In its annual recognition, the magazine honored a group of doctors, nurses, scientists, and caregivers fighting Ebola, which has resulted in 6,346 deaths, nearly all of them originating in Liberia, Guinea, and Sierra Leone.
“The past few months have been filled with some of the most intense moments of my life, but they’ve also been some of the proudest,” Meyler wrote on her blog. “I’m honored to be listed next to these truly inspiring people.”
Meyler, 32, opened a nonprofit organization in Liberia called More Than Me in 2009 in West Point, a slum of the capital Monrovia. In 2012, the organization won the annual $1 million Chase Giving Award in competition with two dozen other charitable groups. At the time, More Than Me had provided a free education to girls.
Initially, More Than Me had the objective of keeping poverty-stricken young girls at the risk of sexual exploitation off the streets. More Than Me opened the first all-girls tuition-free school in Liberia in 2013. Meyler grew up in a poor New Jersey home, living on food stamps and donated clothing.
The mission of More Than Me shifted in August 2014 when the brunt of the Ebola crisis hit and the government closed schools indeterminately. Rather than staying focused on educating girls, Meyler took a risk and went to the frontlines of the battle to keep young girls alive.
Over and over, Meyler saw young children whose family members had died from Ebola dumped at hospitals with no other place to go. She didn’t know whether the girls had contracted Ebola. But she recognized they would die if they stayed in the unsanitary conditions of some of the treatment centers and holding facilities.

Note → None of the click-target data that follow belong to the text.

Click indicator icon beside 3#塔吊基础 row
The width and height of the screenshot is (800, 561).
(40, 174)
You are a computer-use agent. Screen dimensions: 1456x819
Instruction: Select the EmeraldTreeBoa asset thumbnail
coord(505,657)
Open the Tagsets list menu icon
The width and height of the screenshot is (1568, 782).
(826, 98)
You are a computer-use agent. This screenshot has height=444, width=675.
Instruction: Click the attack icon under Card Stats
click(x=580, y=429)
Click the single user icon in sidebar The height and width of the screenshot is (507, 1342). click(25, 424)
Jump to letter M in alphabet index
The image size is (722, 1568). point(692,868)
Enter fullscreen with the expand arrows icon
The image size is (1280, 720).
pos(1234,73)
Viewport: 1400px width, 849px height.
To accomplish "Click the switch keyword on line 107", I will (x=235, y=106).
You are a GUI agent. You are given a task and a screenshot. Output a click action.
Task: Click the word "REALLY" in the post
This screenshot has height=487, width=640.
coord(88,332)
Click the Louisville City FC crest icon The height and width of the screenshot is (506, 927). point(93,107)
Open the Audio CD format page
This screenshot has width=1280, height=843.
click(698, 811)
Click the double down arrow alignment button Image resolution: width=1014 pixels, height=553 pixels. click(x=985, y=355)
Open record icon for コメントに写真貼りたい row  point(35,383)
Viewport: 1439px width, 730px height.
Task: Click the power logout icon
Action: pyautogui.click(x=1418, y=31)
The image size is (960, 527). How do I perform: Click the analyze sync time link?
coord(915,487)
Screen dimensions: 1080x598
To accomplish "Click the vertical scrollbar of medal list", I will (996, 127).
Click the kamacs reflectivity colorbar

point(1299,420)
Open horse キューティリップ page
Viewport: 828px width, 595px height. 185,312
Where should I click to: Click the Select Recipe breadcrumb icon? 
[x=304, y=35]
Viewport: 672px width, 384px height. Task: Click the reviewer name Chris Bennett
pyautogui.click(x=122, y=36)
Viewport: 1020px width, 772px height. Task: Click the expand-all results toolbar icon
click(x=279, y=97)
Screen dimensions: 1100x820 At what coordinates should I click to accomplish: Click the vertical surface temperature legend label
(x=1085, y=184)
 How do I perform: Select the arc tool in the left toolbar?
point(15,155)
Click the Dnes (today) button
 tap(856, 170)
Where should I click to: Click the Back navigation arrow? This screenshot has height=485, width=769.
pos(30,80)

So Meyler converted More Than Me Academy into HOPE 21 (Housing Observation and Pediatric Evaluation for 21 Days), an emergency observation and care center for children suspected of having the virus. HOPE 21 is for those who have no alternative living quarters because of neglect, abandonment or being orphaned.
During their three-week quarantined stay, girls are treated with compassion by social workers and teachers, given their favorite foods to eat, and allowed to watch children’s DVDs.
After 21 days, the girls who are determined to be Ebola-free are resettled into the community by social workers.
Meyler, who attended the University of Valley Forge, an Assemblies of God school in Phoenixville, Pennsylvania, in 2003-04 during her first year of college, hopes to reopen the More Than Me school in early 2015. But she also is dedicated to the long-term support of survivors and relatives of those affected by Ebola.